• _TASK REQUIREMENTS_:
Return exactly those lines of the material below that fall between the line holding "Accept All Cookies (125, 2535)" and the line holding "[View product Pumpkin", inclusive.

Top of RECORDS FOR THIS EXERCISE

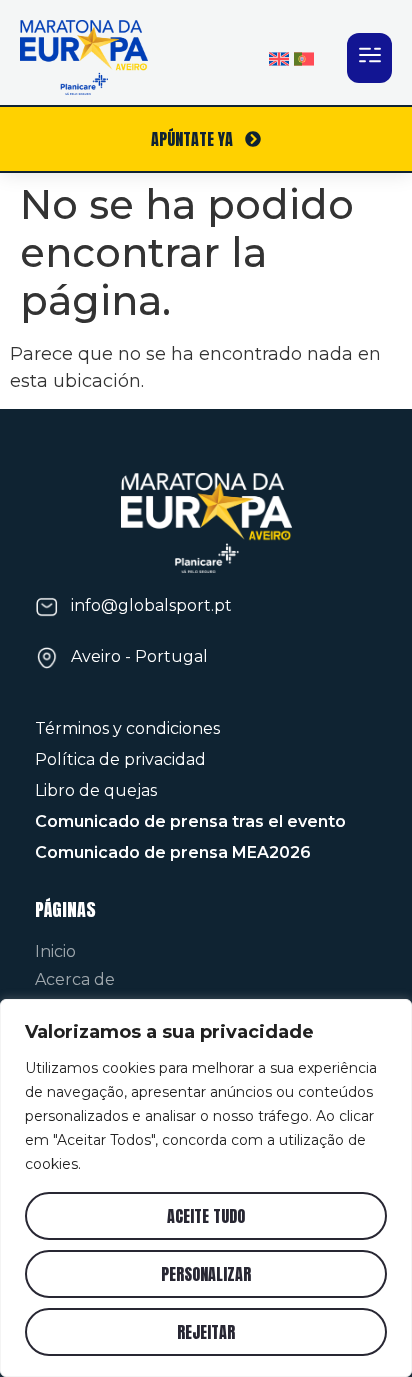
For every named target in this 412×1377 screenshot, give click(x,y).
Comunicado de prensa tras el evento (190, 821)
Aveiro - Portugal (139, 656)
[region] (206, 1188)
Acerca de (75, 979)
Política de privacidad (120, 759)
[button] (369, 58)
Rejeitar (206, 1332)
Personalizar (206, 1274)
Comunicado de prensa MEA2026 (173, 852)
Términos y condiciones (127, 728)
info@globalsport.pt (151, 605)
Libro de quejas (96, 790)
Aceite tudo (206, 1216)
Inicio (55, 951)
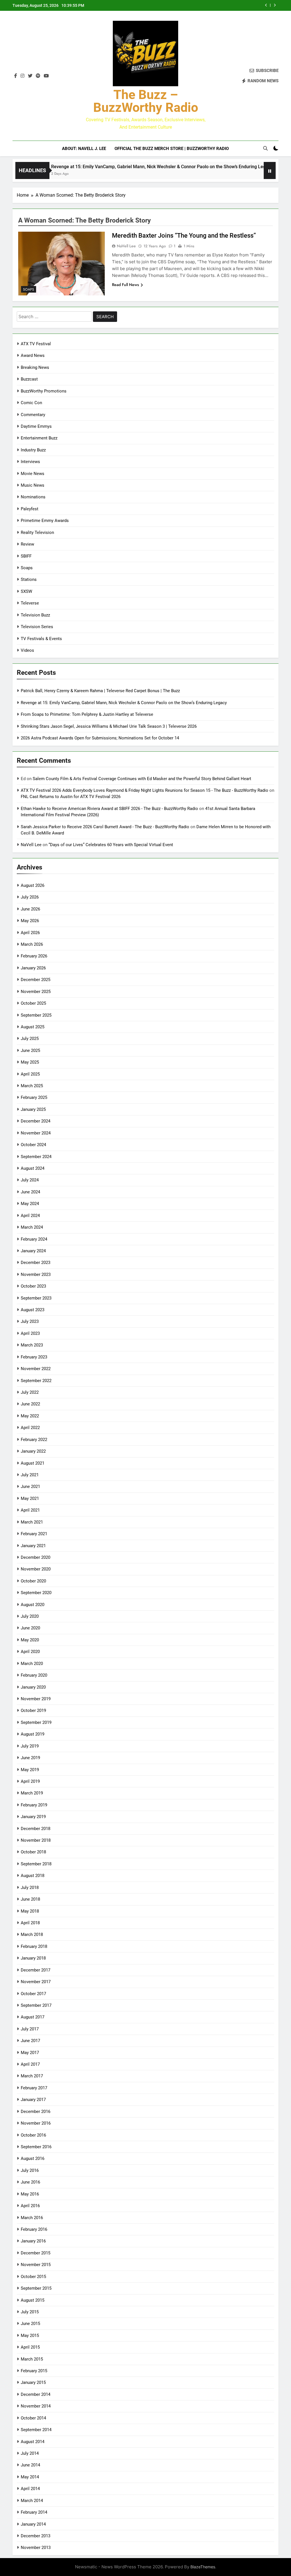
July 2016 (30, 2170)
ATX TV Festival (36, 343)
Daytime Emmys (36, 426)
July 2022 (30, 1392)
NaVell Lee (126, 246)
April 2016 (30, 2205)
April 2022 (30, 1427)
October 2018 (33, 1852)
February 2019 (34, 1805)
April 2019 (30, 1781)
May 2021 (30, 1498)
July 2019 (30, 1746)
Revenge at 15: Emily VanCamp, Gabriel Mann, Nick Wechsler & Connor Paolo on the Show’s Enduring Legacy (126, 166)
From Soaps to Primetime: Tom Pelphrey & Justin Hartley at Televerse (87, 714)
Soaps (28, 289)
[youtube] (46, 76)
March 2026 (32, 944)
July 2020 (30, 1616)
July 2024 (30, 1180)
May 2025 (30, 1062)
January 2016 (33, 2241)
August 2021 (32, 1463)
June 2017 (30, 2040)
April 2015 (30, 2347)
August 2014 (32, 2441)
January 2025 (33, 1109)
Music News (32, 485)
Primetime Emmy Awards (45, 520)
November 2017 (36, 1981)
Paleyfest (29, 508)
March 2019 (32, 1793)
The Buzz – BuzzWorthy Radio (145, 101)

Bottom of RECORDS FOR THIS EXERCISE
Top of RECORDS FOR THIS EXERCISE

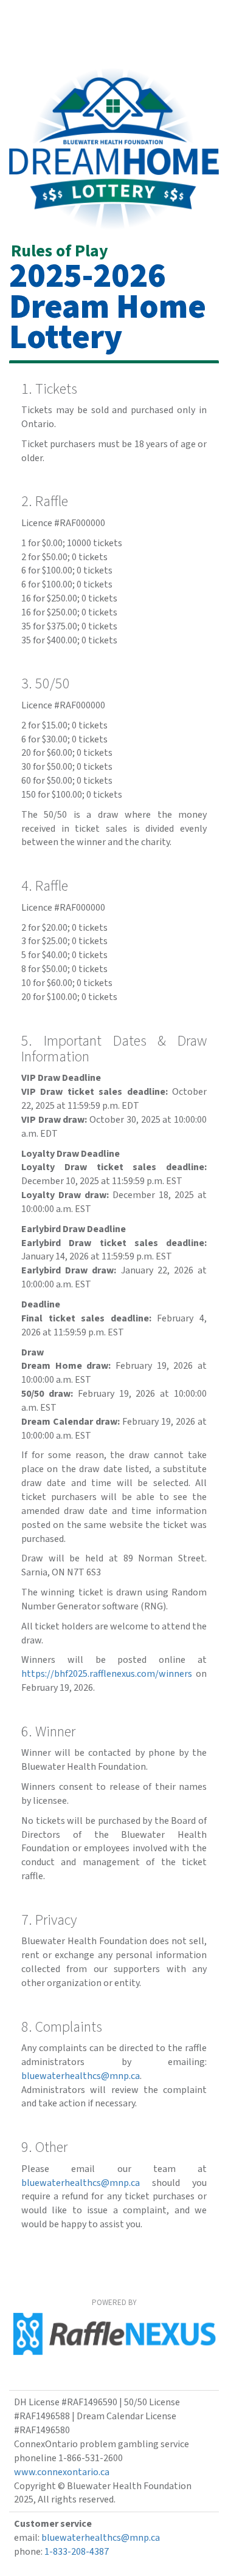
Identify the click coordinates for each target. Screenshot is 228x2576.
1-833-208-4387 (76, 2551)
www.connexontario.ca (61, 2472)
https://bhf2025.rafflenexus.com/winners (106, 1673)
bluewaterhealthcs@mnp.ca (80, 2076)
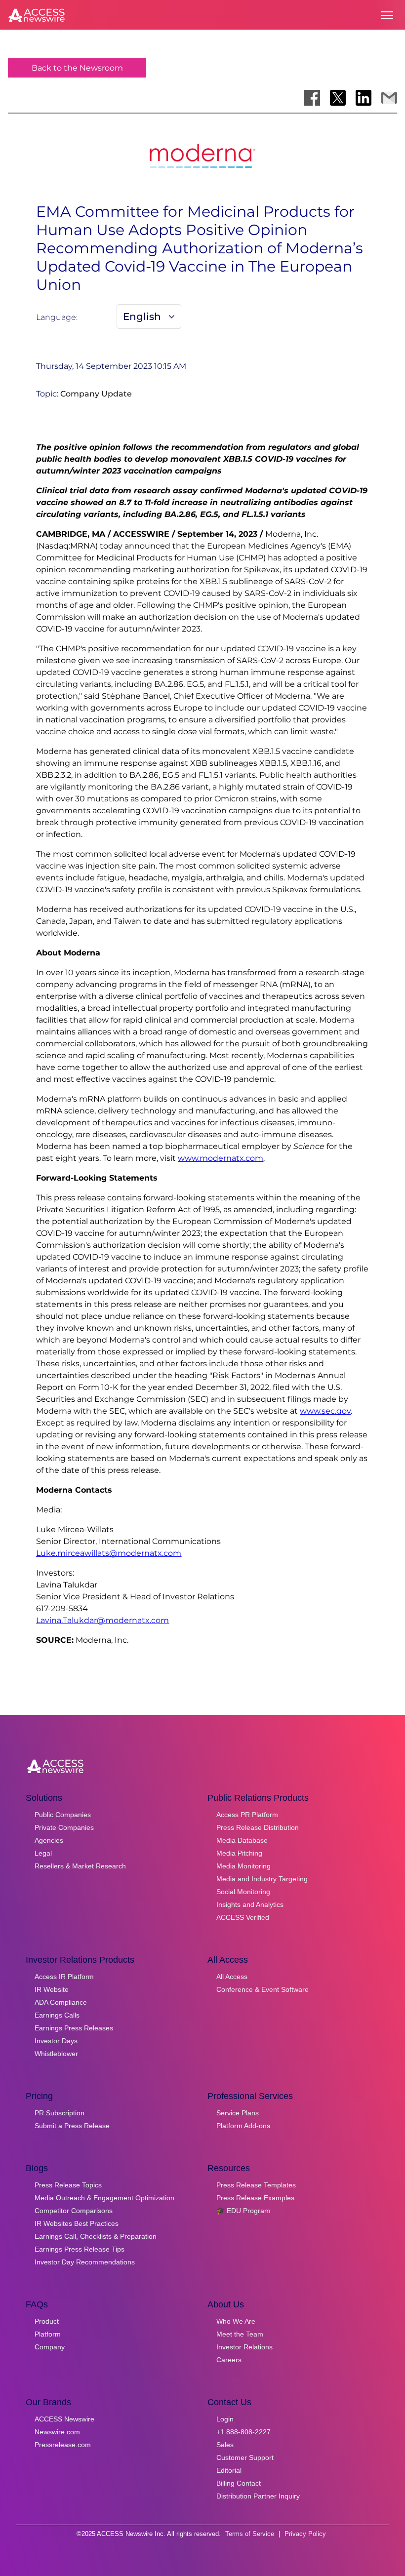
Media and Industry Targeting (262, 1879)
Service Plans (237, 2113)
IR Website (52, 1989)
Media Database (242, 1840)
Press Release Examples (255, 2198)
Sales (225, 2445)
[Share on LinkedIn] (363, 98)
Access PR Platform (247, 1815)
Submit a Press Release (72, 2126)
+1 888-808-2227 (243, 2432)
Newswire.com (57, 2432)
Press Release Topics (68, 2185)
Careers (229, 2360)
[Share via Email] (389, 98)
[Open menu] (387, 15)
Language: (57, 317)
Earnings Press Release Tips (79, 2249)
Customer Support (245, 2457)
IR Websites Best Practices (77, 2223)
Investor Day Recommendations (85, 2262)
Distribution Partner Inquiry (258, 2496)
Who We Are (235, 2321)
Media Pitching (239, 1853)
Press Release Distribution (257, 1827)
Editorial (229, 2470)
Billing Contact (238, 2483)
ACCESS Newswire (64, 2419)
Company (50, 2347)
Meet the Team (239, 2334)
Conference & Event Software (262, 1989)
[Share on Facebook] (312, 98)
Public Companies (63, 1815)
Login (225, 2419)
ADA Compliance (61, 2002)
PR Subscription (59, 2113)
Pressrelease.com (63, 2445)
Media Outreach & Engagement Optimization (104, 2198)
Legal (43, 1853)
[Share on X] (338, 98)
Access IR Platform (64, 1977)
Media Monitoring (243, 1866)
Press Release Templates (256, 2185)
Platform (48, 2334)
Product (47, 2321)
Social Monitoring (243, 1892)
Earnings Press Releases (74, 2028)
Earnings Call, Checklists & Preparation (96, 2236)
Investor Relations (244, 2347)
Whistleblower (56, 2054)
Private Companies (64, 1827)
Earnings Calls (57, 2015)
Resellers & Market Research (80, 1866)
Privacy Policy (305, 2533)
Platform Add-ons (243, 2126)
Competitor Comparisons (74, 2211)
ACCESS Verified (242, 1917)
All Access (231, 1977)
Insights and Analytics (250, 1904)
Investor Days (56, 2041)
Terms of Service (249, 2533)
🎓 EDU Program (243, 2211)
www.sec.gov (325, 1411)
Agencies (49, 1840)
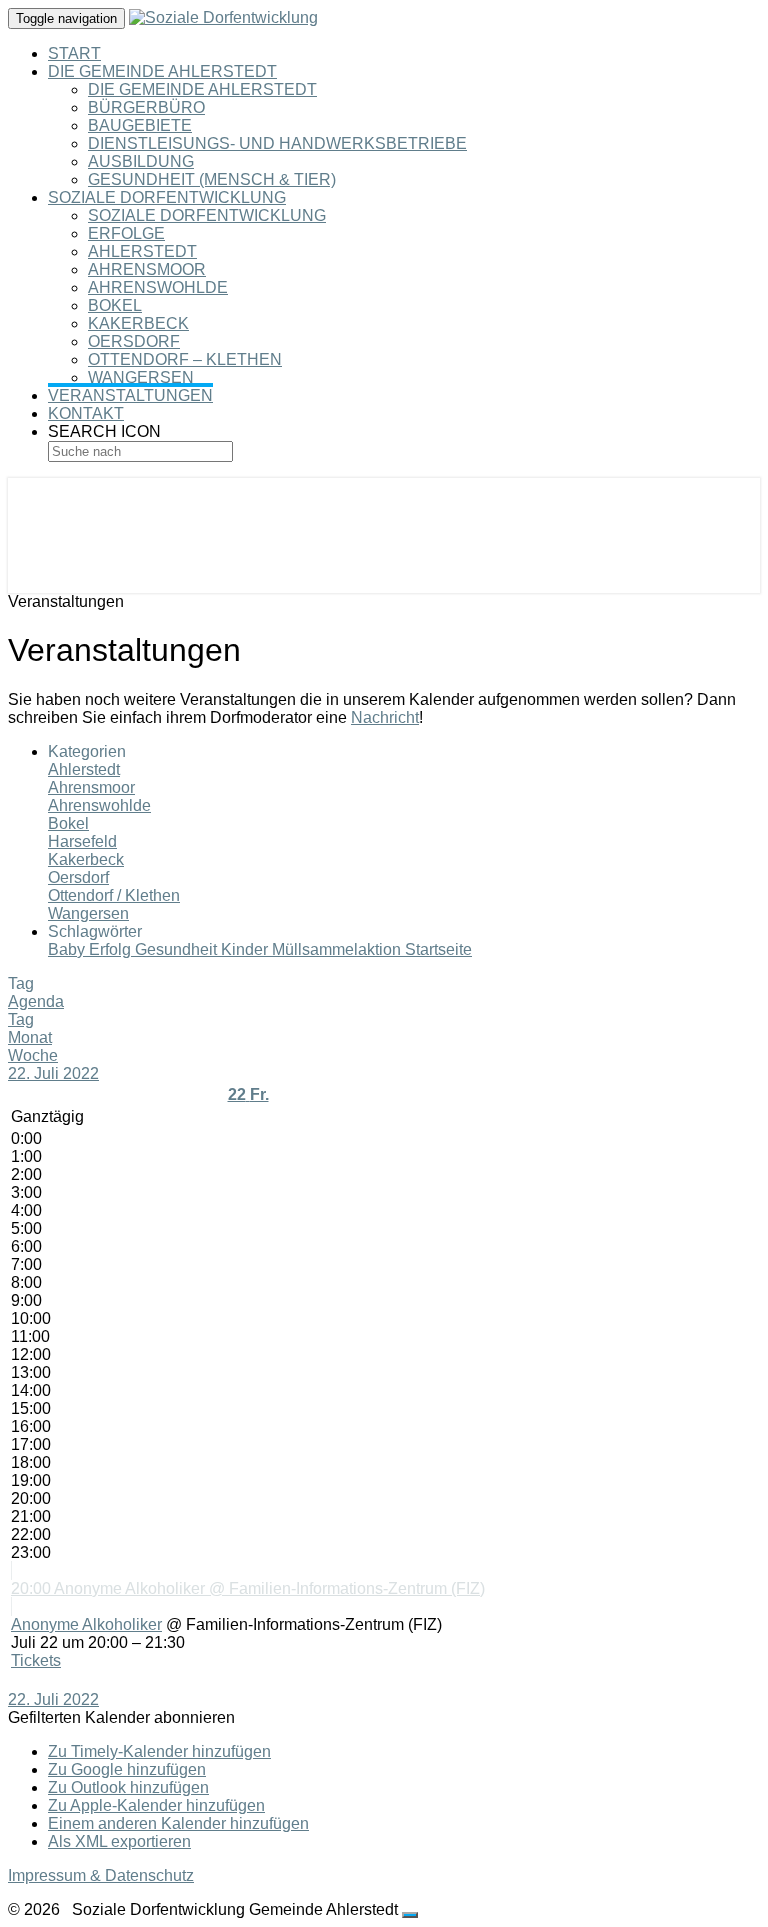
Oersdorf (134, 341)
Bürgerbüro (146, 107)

Bottom of RECORDS FOR THIS EXERCISE
Top of RECORDS FOR THIS EXERCISE

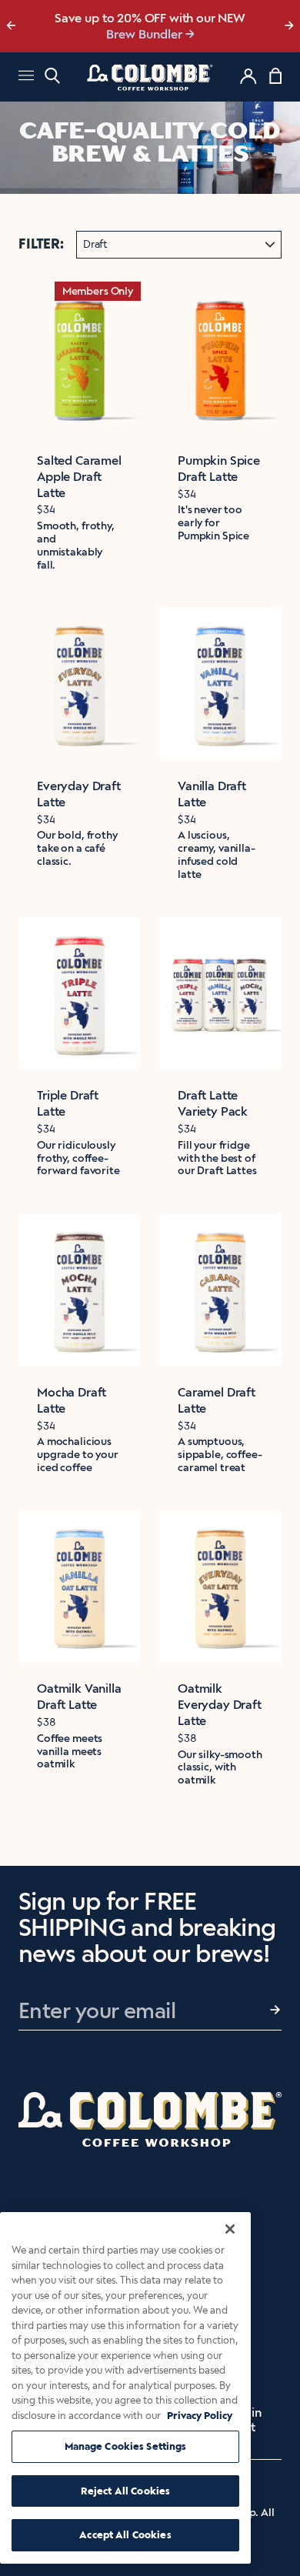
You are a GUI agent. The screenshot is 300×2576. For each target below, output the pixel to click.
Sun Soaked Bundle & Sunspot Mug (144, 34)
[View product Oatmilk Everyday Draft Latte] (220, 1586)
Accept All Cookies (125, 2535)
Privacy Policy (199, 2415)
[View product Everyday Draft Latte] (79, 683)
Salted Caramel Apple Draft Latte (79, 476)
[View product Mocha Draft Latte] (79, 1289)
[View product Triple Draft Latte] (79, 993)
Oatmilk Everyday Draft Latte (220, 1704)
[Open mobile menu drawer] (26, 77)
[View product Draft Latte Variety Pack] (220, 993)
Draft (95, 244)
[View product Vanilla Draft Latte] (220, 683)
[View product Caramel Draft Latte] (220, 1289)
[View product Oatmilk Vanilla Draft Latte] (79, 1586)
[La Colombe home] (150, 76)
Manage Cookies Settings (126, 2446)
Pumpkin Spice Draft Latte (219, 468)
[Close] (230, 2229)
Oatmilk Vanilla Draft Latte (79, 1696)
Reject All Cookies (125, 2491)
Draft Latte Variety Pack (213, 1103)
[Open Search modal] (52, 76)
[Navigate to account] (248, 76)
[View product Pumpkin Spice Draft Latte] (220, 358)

Bottom of RECORDS FOR THIS EXERCISE

• _ANSWER SPACE_:
Accept All Cookies (125, 2535)
Privacy Policy (199, 2415)
[View product Everyday Draft Latte] (79, 683)
Salted Caramel Apple Draft Latte (79, 476)
[View product Mocha Draft Latte] (79, 1289)
[View product Triple Draft Latte] (79, 993)
Oatmilk Everyday Draft Latte (220, 1704)
[Open mobile menu drawer] (26, 77)
[View product Draft Latte Variety Pack] (220, 993)
Draft (95, 244)
[View product Vanilla Draft Latte] (220, 683)
[View product Caramel Draft Latte] (220, 1289)
[View product Oatmilk Vanilla Draft Latte] (79, 1586)
[La Colombe home] (150, 76)
Manage Cookies Settings (126, 2446)
Pumpkin Spice Draft Latte (219, 468)
[Close] (230, 2229)
Oatmilk Vanilla Draft Latte (79, 1696)
Reject All Cookies (125, 2491)
Draft Latte Variety Pack (213, 1103)
[Open Search modal] (52, 76)
[Navigate to account] (248, 76)
[View product Pumpkin Spice Draft Latte] (220, 358)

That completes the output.